BEGIN Input data

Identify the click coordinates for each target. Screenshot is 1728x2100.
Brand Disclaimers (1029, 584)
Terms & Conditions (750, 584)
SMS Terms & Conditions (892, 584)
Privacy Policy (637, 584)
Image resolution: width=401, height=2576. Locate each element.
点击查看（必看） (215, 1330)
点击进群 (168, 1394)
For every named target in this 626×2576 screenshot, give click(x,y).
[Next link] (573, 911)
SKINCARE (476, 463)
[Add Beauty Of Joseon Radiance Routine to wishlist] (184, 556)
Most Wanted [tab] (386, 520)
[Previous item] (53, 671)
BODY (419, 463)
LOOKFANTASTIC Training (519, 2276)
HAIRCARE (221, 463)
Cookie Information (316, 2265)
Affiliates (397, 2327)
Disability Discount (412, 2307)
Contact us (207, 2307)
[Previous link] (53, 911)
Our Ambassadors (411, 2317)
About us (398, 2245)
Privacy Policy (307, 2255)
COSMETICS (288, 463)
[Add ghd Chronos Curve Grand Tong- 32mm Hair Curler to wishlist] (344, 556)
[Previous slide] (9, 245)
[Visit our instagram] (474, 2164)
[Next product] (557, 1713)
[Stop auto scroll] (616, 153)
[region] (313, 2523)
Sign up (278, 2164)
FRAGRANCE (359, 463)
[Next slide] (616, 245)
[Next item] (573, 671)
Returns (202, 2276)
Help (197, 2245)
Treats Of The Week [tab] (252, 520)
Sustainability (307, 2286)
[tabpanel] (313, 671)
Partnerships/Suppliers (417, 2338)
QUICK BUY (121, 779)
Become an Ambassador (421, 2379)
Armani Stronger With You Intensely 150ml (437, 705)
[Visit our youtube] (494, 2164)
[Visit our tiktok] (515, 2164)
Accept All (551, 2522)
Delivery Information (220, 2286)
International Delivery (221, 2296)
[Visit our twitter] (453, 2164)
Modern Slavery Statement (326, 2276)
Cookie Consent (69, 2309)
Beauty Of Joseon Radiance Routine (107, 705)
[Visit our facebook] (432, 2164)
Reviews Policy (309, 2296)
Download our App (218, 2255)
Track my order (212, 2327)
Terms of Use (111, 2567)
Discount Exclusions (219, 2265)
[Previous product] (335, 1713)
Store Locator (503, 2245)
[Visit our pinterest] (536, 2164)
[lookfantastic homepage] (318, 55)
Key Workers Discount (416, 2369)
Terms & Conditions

END Input data

- _What you are asked to do_
Show all lines from the data that contain "each".

- _Reply to the task_
Identify the click coordinates for each target. Screenshot is 1728x2100.
Image resolution: width=401, height=2576. Locate each element.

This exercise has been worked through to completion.